Archived Issue - PRAKTIKOS Summer Equinox, 2004

They always say time changes things, but you actually have to change them yourself.
    – Andy Warhol

Teammates for Success

What can you do for yourself if you are in pain, recovering from an accident, or just finding yourself unable to do what you used to do?

In the last issue of Praktikos we examined two ways of treating your body. The first was a cautionary tale of pain and dysfunction involving a downward cycle of increasing drug use leading to a failed surgery, addiction to Oxycontin, and, finally, irreversible hearing loss.

The second was an inspiring story of how the United States Postal Service was using twice-daily chiropractic treatments during the Tour de France for every member of the team to avoid pain and breakdowns. Such treatments are part of the reason that Lance Armstrong has won the Tour for the past five years running.

We concluded the last newsletter with the thought that everyday people-not just world-class athletes-would benefit from the addition of a chiropractor to their team. In this issue we want to briefly survey the stories of three people who have been using our gentle and effective treatments to improve their lives and work towards a better tomorrow.

Golfing Success

Jeff is a successful businessman in his fifties who would really rather be a professional golfer. When he came to our office early this year, his golf swing was in trouble due to his low back pain and spasm. In fact, the problems in his sacroiliac joints had unleveled the spinal foundation and were causing compensatory curvatures and muscle spasms in his neck. The pain radiated into his shoulder, left forearm, and hand. Needless to say, his game was suffering.

We leveled his pelvis using our padded blocks and started him on a program of icing for the swelling that was irritating his nerves. We also started him on a daily program of walking and easy movement to clean his muscles of their accumulated load of lactic acid and other toxins that were making him feel weak and stiff and sore.

One day he casually mentioned that he was in a tournament out at The Ranch that week. He is such a modest guy that it was not until the several days later while Darla was reading the paper that we discovered he had placed second in the Colorado State Senior Amateur Golf Tournament. He was only one stroke behind the winner, having lost the third round by a single shot.

Walking Success

Judy is a writer in her early seventies who found her way to our office this year on a referral from her doctor of Oriental medicine, Kathy Fisher. Judy is retired, and life was beginning to be rather difficult. Ordinary walking on flat ground, an exercise she had always enjoyed, was becoming painful. Even a slight hill was too much for her to negotiate.

Her life at home was threatened because she had to go down stairs to do the laundry.

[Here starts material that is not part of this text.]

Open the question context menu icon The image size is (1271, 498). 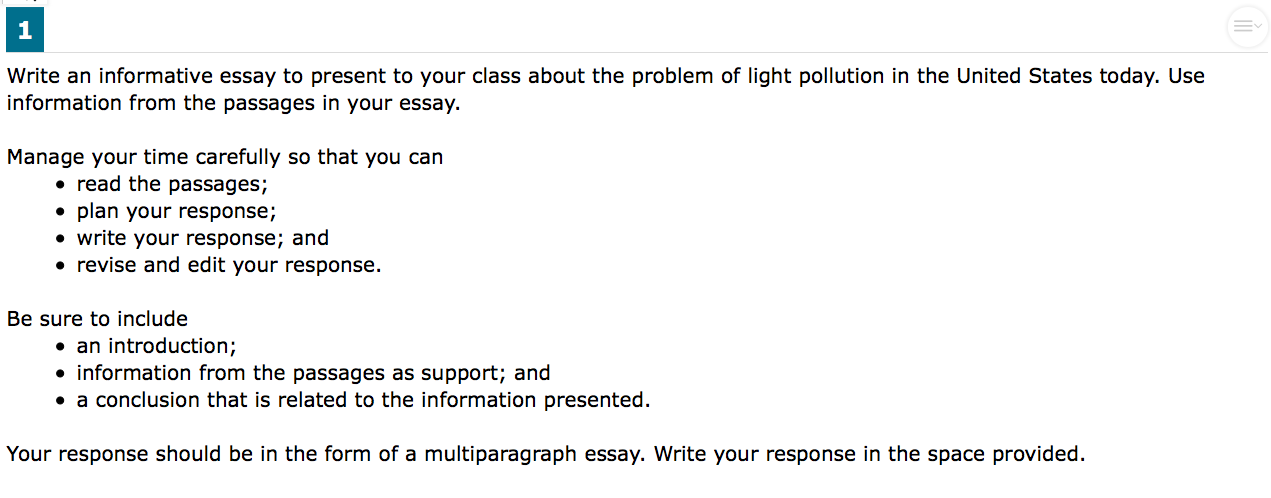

The only way she could accomplish this was to hold on to the railing and stand sideways on the step, lowering herself one step at a time while pulling the laundry basket down the stairs.

Once again we discovered she was suffering from the extremely common problem of a slip in the sacroiliac joints that had created a compensatory twist and excess muscular work in her low back, hips, and legs. We were able to rather rapidly move the pelvis to a level position and started her on a daily program of walking, icing, and movement. She followed our advice to buy a pedometer and begin tracking her daily steps in a journal.

At first she could only get a few thousand steps a day because she walked slowly and tired easily. Our goal of 10,000 steps in a day seemed perhaps too ambitious. But she kept after it, and week by week the journal numbers began to improve as she regained speed and endurance.

Recently she had her seventy-second birthday, and we asked her how it had gone. With a smile, she opened her daily log and proudly pointed to the place where she had written her step total for the day before her birthday: 14,000.

If you are wondering how far 14,000 steps is, the answer is between five and seven miles, depending on the length of one's stride. She walked that far on a day when she was also getting ready to entertain the next day!

Oh, how about those stairs? Well, it should be no surprise that she now walks down stairs facing forwards and without using her hands, just as most grownups do.

Nothing Succeeds like Excess

Our final patient is a person we have written about before, but his progress since then has been so amazing that it begged to be updated. Bob is the assistant news editor at the Rocky Mountain News and in his late fifties. The last time we wrote about him he had progressed from stark pain and an inability to run across Colfax to avoid a speeding taxi to an amazing run just six weeks later over Imogene Pass from Ouray to Telluride.

What could be more amazing than that? Well, he kept with his chiropractic treatments and continued to press the limits of what he can do.

He has been writing a series in the News for the past several months documenting his quest to run the Leadville 100 this August. This grueling footrace covers one hundred miles on mountain trails all over 10,000 feet in altitude, and it must be completed in less than twenty-four hours.

Bob wrote an excellent article about us (blush) and how important our gentle, effective care has helped him keep moving towards his goal without falling into overuse injuries. He mentioned our definition of resting after a long run: walking and swinging the arms to clean out the pollution that running can produce.

We are seeking approval from his newspaper to reprint his article in a future Praktikos.

Until then, good health to you and remember to make chiropractic part of your team.